The bookstore from inside: Pergamo
Pablo Cerezo, bookseller at Pérgamo: «Although we respect and admire the legacy of the previous Pérgamo, we believe it is also important to move towards new scenarios.
The Pérgamo bookstore in Madrid announced its closure in December 2021. But just one day before the closure of the business, as if by a miracle, a businessman appeared on the premises: Pergamo had been a place of reference for him since his childhood and he could not conceive of its closure, so he communicated to the sisters his intention to continue with his legacy. On April 19, 2022 they signed the lease and today Pérgamo is once again keeping its doors open. We spoke with Pablo Cerezo, its new bookseller.
What was the first thing that crossed your mind when you read that Pergamo was closing?
The announcement of Pérgamo’s closure was a tragedy. The bookstore was an institution in Madrid and its possible closure would have been an infinite sadness. It is unfortunate to live in a world where little by little latent spaces for knowledge and culture have been closed.
How does it feel to have been responsible for the rebirth of an emblematic bookstore?
Pride and challenge. But with the desire to try to maintain the shelves with a careful selection of titles and authors to challenge the empire of the screen and parcel delivery with a space of conviviality and conversation.
What was the reopening day like?
Although we didn’t have a reopening day as such, since summer, even when we didn’t have a cash register and we only had a few dozen books, there were already a lot of people from the neighborhood who came into the bookstore to ask questions. So the opening was very gradual. With the first sale, we only had a couple of shelves full of books. This has only prolonged the meeting with old readers and increased the celebration.
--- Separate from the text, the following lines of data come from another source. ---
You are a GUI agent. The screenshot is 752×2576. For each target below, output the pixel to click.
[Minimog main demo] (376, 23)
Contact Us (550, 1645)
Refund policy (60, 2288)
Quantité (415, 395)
According to media reports, the closure was also motivated by a decrease in sales. Have they increased since you took over?
For now, yes, also because we are receiving the warmth of the people willing to celebrate the reopening of Pergamo. But the idea is that the project continues to grow. For this, we are planning a multitude of events, presentations, and book clubs to make the space more dynamic and attract people.
What has changed in Pergamo during these months?
We try to keep one foot in the classic and the other in the current. So, although we respect and admire the legacy of the previous Pergamo, we believe it is also important to move towards new scenarios. We have expanded our book offerings, betting on small publishers and new projects. In addition, we try to be very active in social networks to attract other audiences that are not necessarily from the neighborhood.
This activity in social networks is noticeable. Being a traditional bookstore with a more or less fixed clientele, how do you manage the coexistence with digital?
Although it is a very demanding job, we enjoy it very much and we believe it is an essential part of Pérgamo’s future. It allows us to access new audiences and has a more fluid contact with the neighborhood, the city but also with Mexico.
What new anecdotes does Pérgamo treasure in this new stage?
Many with dear readers who have become friends, with publishers in complicity and writers who walk the same path.